The Civil Rights Act (1964) and Other Laws Against Discrimination

   Civil rights are protected by a series of statutes, some passed after the Civil War and others enacted in the 1960s and 1970s.  They are collected in Title 42 of the United States Code.  42 USC  2000(e), or Title VII of the Civil Rights Act of 1964, is the most important.

   According to Title VII, it is an unlawful practice for an employer

      to fail or refuse to hire or to discharge any individual, or otherwise to discriminate against any individual with respect to his [or her] compensation, terms, conditions, or privileges of employment, because of such individual's race, color, religion, sex, or national origin . . . .

   A charge must be filed with the Equal Employment Opportunity Commission (EEOC) within six months of a Title VII violation.  (Note that this so-called statute of limitations is the same as for claimed violations of the NLRA.)  There is an exception to the six month limitation when the violation is "continuing," that is, when it is not a one-time event like a discharge but a recurring pattern like a seniority system.  However, in Ledbetter v.
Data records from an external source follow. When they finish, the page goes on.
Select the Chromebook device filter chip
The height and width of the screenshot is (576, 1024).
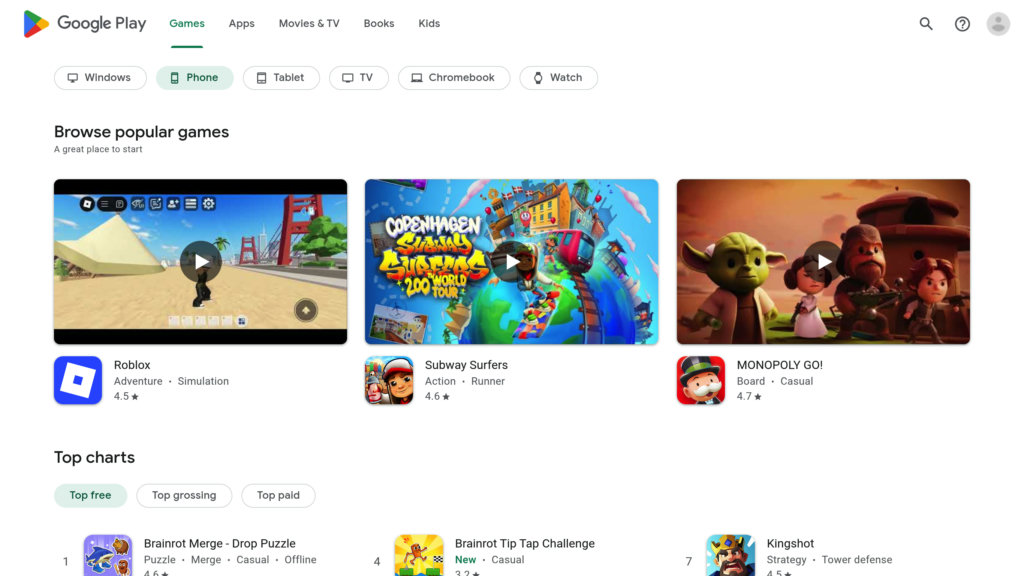(x=454, y=78)
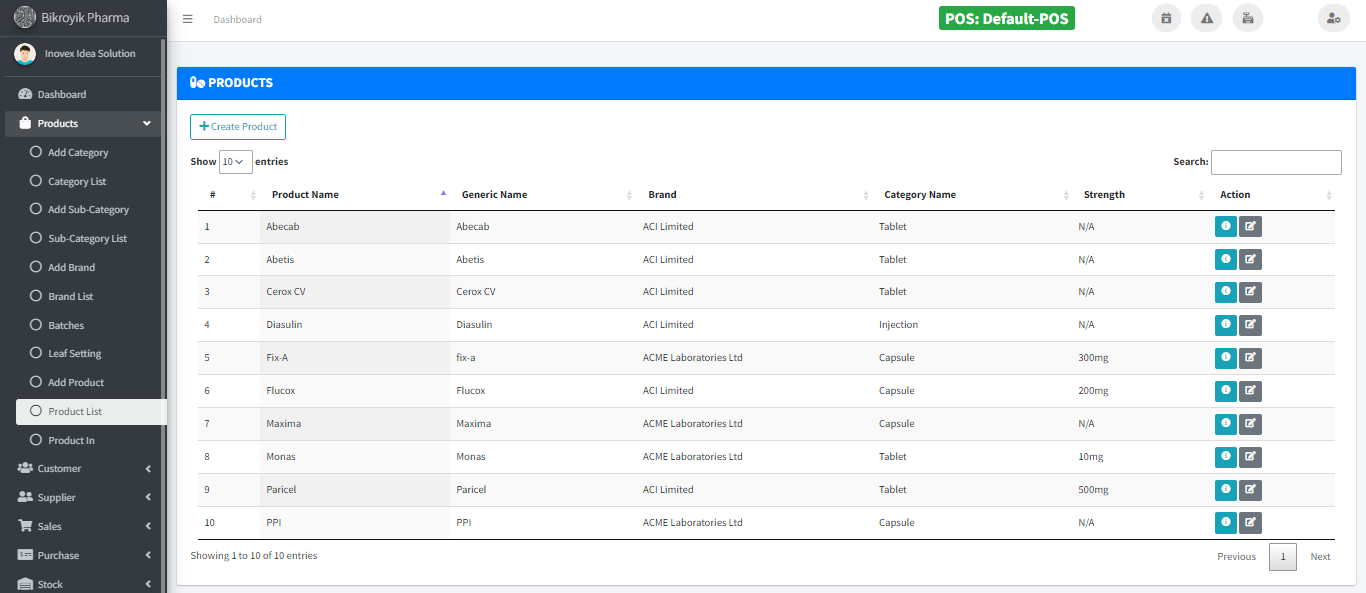This screenshot has width=1366, height=593.
Task: Click the edit icon for PPI row
Action: pyautogui.click(x=1250, y=523)
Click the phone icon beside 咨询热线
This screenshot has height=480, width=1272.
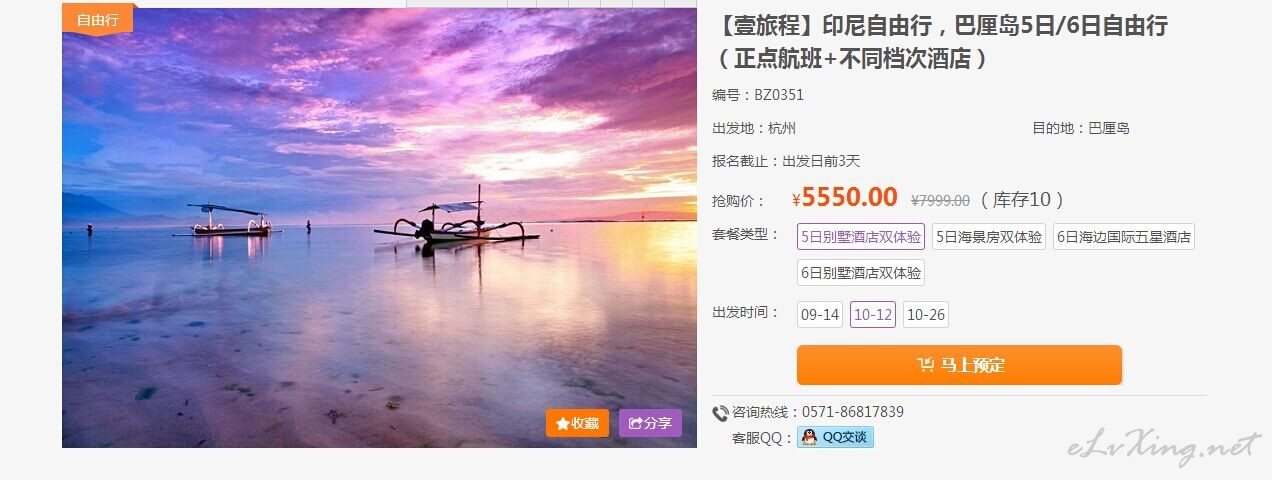pyautogui.click(x=720, y=413)
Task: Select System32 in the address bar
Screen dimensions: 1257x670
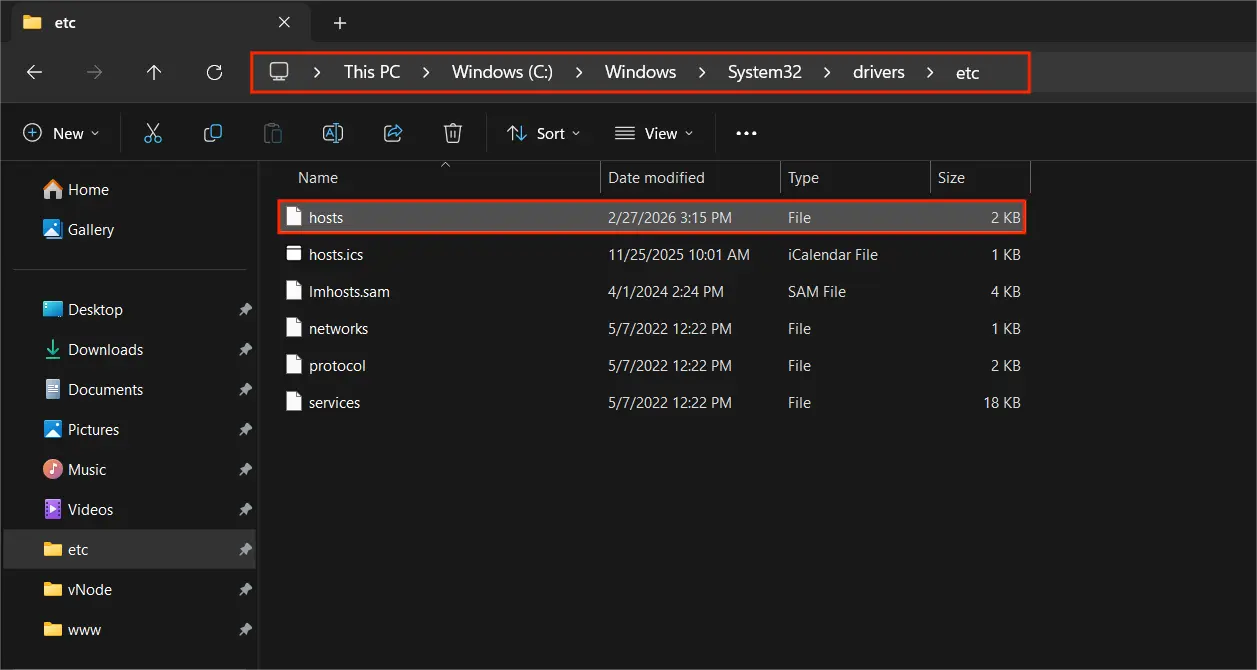Action: pyautogui.click(x=764, y=72)
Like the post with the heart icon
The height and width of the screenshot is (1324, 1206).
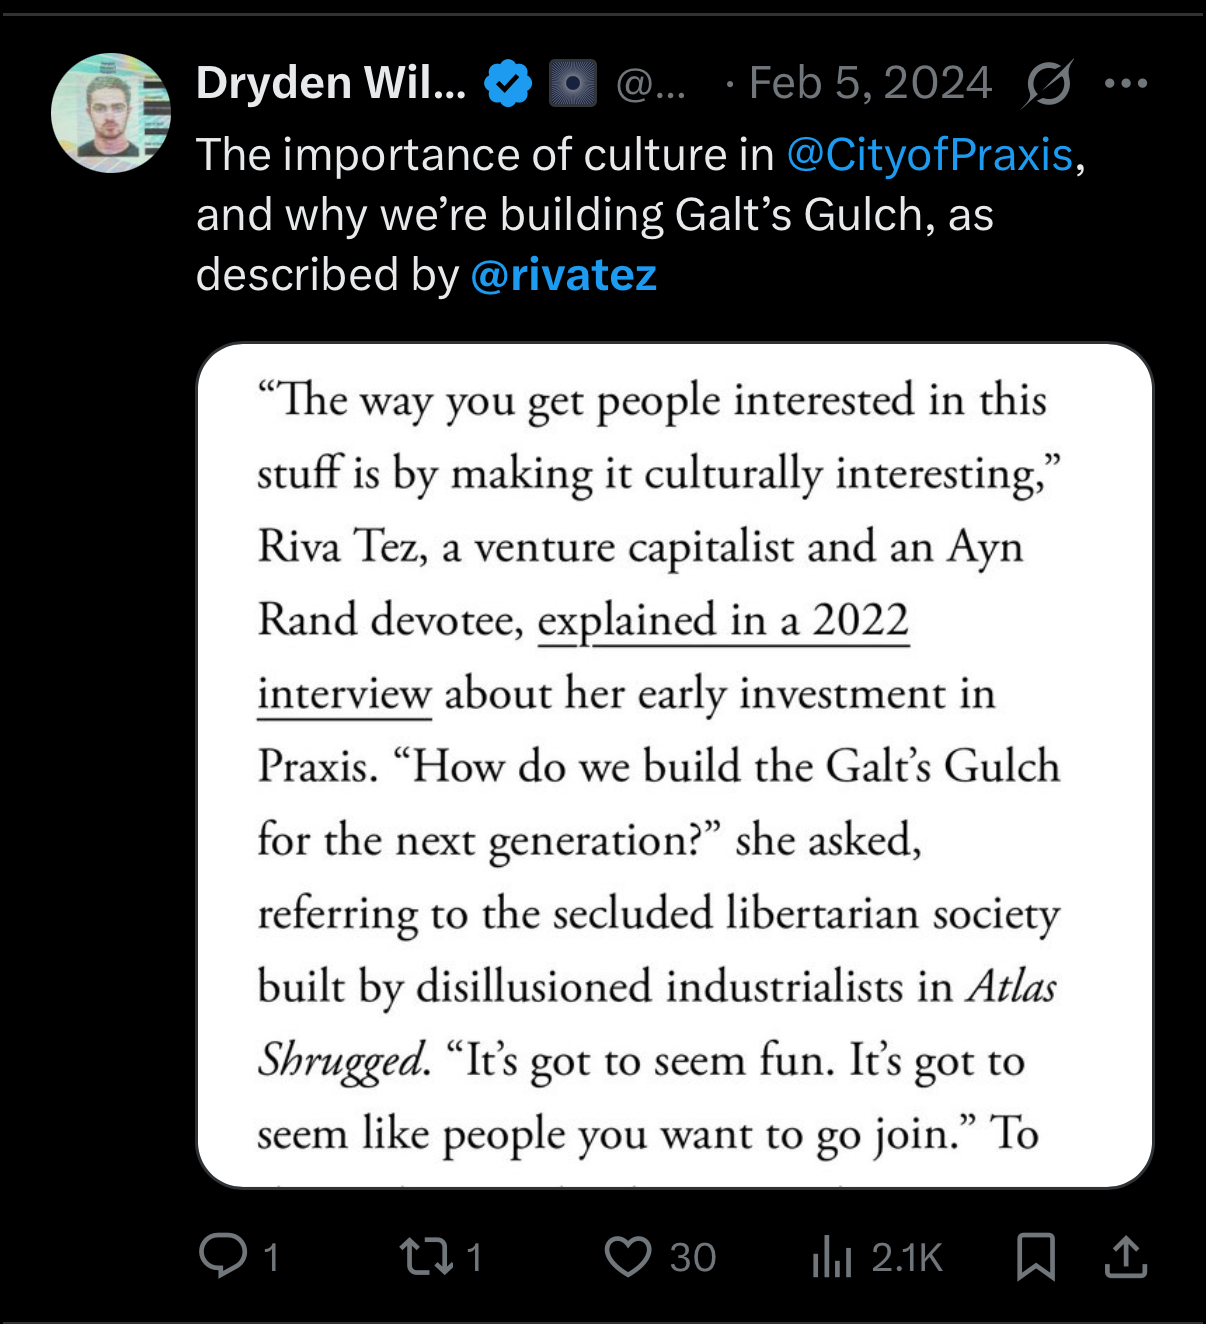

Goodyear Tire & Rubber Co., 127 S.Ct. 2162 (2007), the Supreme Court held that a woman who alleged continuing underpayment when compared with her male colleagues should have filed an EEOC charge within six months of the first act of discrimination.

   You cannot go to court under Title VII until you first file a charge with the EEOC or with a state civil rights agency.  After the charge is filed, the EEOC has another six months within which to act.  Because of its enormous backlog of cases it usually does nothing.  At the end of this second six-month period the EEOC must issue a "right to sue" letter to a charging party who requests it, after which the injured person has another 90 days to bring suit in Federal court.  A plaintiff who is successful in court may be awarded reinstatement and/or back wages, plus a reasonable attorney's fee.

   An important thing to remember about Title VII is that you do not have to file a grievance before you go to court, and if you do file a grievance and lose in arbitration, you can still go to court.  The reason for these provisions is that Congress considers the right not to be discriminated against as more important than other rights.  (How to prove a Title VII case is discussed in Chapter 4 under the caption "The Right to Equal Treatment.")

   There are other important labor laws, such as the Occupational Safety and Health Act (OSHA), 29 USC  651, and the Employment Retirement Income Security Act (ERISA), 29 USC  10001.
   However, if you develop a working familiarity with the six laws sketched above -- Norris-LaGuardia; NLRA; Fair Labor Standards; Taft-Hartley; LMRDA; and Title VII -- you will have the basic knowledge you need.  They are like the basic contract.  Other laws are like supplements, or memoranda of agreement, which add something to the contract but do not essentially change it.